Rewrite the listing below with "computer-use agent" replaced by "desktop automation assistant" wherever it appears. Keep everything else the same.

— begin Stored records —

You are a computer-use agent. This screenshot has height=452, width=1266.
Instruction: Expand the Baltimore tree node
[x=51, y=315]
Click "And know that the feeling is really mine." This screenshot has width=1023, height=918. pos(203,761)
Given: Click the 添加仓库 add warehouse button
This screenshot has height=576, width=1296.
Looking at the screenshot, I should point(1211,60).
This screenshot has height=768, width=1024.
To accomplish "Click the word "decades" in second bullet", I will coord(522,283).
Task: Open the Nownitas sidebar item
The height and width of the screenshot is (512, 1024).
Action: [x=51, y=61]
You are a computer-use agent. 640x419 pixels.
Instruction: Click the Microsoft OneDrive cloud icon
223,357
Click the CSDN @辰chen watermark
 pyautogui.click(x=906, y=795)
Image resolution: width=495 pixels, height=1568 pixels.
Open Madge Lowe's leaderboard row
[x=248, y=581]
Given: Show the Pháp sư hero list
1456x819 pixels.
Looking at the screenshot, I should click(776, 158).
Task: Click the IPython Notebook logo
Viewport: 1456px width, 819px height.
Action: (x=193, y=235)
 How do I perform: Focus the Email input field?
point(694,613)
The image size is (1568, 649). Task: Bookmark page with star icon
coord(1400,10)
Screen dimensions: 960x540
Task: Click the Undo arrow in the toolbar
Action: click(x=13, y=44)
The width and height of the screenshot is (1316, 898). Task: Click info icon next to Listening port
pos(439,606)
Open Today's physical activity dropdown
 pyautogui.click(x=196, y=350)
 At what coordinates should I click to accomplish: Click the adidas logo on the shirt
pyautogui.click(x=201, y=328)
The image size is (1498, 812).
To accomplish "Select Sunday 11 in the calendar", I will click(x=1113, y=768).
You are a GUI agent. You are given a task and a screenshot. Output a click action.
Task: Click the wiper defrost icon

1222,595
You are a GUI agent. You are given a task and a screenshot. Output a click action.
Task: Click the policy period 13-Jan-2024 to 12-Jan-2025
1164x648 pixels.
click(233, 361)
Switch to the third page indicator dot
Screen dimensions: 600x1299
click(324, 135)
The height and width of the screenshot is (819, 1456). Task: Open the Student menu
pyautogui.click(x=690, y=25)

— end Stored records —

Solution for this exercise:
You are a desktop automation assistant. This screenshot has height=452, width=1266.
Instruction: Expand the Baltimore tree node
[x=51, y=315]
Click "And know that the feeling is really mine." This screenshot has width=1023, height=918. pos(203,761)
Given: Click the 添加仓库 add warehouse button
This screenshot has height=576, width=1296.
Looking at the screenshot, I should point(1211,60).
This screenshot has height=768, width=1024.
To accomplish "Click the word "decades" in second bullet", I will coord(522,283).
Task: Open the Nownitas sidebar item
The height and width of the screenshot is (512, 1024).
Action: [x=51, y=61]
You are a desktop automation assistant. 640x419 pixels.
Instruction: Click the Microsoft OneDrive cloud icon
223,357
Click the CSDN @辰chen watermark
 pyautogui.click(x=906, y=795)
Image resolution: width=495 pixels, height=1568 pixels.
Open Madge Lowe's leaderboard row
[x=248, y=581]
Given: Show the Pháp sư hero list
1456x819 pixels.
Looking at the screenshot, I should click(776, 158).
Task: Click the IPython Notebook logo
Viewport: 1456px width, 819px height.
Action: (x=193, y=235)
 How do I perform: Focus the Email input field?
point(694,613)
The image size is (1568, 649). Task: Bookmark page with star icon
coord(1400,10)
Screen dimensions: 960x540
Task: Click the Undo arrow in the toolbar
Action: click(x=13, y=44)
The width and height of the screenshot is (1316, 898). Task: Click info icon next to Listening port
pos(439,606)
Open Today's physical activity dropdown
 pyautogui.click(x=196, y=350)
 At what coordinates should I click to accomplish: Click the adidas logo on the shirt
pyautogui.click(x=201, y=328)
The image size is (1498, 812).
To accomplish "Select Sunday 11 in the calendar", I will click(x=1113, y=768).
You are a GUI agent. You are given a task and a screenshot. Output a click action.
Task: Click the wiper defrost icon

1222,595
You are a GUI agent. You are given a task and a screenshot. Output a click action.
Task: Click the policy period 13-Jan-2024 to 12-Jan-2025
1164x648 pixels.
click(233, 361)
Switch to the third page indicator dot
Screen dimensions: 600x1299
click(324, 135)
The height and width of the screenshot is (819, 1456). Task: Open the Student menu
pyautogui.click(x=690, y=25)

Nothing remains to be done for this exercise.